-- Dataset records --
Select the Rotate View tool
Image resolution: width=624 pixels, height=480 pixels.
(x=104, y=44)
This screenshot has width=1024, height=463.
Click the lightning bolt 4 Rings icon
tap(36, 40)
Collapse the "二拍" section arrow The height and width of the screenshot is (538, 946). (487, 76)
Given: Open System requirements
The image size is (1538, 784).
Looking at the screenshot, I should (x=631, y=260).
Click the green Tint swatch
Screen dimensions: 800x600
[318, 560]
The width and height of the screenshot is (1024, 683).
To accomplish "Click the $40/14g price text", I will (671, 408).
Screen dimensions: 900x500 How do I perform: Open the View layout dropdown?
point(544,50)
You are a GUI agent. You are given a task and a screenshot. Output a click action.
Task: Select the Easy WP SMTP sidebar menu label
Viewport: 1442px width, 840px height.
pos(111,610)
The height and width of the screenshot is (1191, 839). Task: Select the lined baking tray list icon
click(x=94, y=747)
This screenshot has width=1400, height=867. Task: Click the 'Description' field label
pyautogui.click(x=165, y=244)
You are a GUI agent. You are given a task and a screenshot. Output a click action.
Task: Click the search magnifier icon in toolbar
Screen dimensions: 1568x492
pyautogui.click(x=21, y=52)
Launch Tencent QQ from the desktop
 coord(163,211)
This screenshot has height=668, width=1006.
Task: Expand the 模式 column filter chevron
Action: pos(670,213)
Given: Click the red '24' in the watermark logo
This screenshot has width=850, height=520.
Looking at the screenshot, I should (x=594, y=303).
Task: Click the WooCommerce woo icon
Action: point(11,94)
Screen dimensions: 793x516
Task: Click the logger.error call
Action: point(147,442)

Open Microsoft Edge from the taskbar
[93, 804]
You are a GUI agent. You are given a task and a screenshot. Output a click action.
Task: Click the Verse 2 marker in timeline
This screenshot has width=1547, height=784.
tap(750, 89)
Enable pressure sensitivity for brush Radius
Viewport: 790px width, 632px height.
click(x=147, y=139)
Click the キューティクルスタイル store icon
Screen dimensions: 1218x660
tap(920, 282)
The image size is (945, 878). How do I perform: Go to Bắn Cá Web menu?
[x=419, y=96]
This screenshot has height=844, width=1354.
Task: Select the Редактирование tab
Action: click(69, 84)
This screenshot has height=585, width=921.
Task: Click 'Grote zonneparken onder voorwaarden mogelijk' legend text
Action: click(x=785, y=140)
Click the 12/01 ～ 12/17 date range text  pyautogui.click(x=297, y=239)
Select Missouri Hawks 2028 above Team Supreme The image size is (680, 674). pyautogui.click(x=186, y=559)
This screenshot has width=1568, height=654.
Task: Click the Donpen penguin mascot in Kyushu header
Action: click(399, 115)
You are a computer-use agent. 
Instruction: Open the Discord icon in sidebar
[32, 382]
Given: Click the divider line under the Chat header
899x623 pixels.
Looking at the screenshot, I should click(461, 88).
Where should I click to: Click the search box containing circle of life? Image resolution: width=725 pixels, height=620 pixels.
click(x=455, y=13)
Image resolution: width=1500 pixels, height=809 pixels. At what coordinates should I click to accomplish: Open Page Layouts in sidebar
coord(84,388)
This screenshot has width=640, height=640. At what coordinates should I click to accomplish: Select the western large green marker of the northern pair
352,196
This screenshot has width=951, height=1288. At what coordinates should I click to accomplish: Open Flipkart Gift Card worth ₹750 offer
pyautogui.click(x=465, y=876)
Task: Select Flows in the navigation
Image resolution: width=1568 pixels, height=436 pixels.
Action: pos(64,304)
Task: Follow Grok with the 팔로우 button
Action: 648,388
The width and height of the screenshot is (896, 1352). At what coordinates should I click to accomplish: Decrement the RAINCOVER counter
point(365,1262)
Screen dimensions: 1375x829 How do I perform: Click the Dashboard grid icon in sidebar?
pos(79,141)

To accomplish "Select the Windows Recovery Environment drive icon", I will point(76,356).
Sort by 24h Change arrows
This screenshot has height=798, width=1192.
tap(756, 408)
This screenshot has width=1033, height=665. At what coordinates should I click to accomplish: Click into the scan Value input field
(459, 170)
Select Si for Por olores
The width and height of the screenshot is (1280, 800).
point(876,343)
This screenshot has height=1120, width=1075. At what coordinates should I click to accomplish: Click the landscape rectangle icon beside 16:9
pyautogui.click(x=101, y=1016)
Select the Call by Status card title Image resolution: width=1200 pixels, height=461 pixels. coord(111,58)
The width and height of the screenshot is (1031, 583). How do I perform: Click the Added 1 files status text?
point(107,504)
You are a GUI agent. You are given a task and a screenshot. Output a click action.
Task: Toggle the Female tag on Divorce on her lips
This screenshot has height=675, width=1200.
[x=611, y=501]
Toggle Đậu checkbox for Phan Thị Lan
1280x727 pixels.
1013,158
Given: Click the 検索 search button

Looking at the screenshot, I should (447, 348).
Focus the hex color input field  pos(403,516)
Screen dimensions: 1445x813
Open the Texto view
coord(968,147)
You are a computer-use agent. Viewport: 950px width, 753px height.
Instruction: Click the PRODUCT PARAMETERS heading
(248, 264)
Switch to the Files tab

-- Task description --
What you return must be the lines above that run from the line with "This screenshot has width=1400, height=867." to the line with "Task: Click the Verse 2 marker in timeline", inclusive, each copied exactly.

-- Completed exercise --
This screenshot has width=1400, height=867. Task: Click the 'Description' field label
pyautogui.click(x=165, y=244)
You are a GUI agent. You are given a task and a screenshot. Output a click action.
Task: Click the search magnifier icon in toolbar
Screen dimensions: 1568x492
pyautogui.click(x=21, y=52)
Launch Tencent QQ from the desktop
 coord(163,211)
This screenshot has height=668, width=1006.
Task: Expand the 模式 column filter chevron
Action: pos(670,213)
Given: Click the red '24' in the watermark logo
This screenshot has width=850, height=520.
Looking at the screenshot, I should (x=594, y=303).
Task: Click the WooCommerce woo icon
Action: point(11,94)
Screen dimensions: 793x516
Task: Click the logger.error call
Action: point(147,442)

Open Microsoft Edge from the taskbar
[93, 804]
You are a GUI agent. You are given a task and a screenshot. Output a click action.
Task: Click the Verse 2 marker in timeline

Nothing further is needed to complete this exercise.